_Task details_.
In the records below, find the line that contains "This screenshot has height=874, width=1166." and the line that contains "Screen dimensions: 775x514", then retype exactly those two lines and every line between them.

(Beginning of Material for this task)

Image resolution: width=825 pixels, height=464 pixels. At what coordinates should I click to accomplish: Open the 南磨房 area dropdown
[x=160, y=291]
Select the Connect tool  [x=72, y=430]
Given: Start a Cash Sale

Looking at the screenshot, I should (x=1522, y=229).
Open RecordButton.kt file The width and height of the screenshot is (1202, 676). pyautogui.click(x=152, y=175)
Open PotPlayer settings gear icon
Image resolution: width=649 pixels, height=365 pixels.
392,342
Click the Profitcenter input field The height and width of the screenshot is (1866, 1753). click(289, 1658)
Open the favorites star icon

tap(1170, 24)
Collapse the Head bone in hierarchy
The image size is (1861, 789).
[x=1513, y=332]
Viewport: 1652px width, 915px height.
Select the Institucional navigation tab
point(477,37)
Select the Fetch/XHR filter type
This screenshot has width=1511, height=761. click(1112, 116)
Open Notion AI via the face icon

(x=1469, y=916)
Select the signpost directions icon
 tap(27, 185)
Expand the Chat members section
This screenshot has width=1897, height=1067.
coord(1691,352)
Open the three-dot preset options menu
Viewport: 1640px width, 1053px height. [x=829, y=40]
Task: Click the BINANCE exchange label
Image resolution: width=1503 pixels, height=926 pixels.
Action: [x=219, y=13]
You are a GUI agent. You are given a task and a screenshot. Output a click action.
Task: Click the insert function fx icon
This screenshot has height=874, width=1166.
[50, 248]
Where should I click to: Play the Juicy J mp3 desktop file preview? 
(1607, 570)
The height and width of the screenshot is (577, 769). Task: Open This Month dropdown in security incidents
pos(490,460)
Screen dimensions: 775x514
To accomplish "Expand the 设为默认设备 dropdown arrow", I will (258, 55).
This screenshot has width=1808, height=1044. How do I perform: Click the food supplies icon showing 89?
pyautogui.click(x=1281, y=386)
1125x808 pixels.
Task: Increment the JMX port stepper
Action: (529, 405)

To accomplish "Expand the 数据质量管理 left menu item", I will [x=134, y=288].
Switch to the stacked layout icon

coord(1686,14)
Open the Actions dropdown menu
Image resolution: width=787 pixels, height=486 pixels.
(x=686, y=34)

(End of Material for this task)

_Result_.
This screenshot has height=874, width=1166.
[50, 248]
Where should I click to: Play the Juicy J mp3 desktop file preview? 
(1607, 570)
The height and width of the screenshot is (577, 769). Task: Open This Month dropdown in security incidents
pos(490,460)
Screen dimensions: 775x514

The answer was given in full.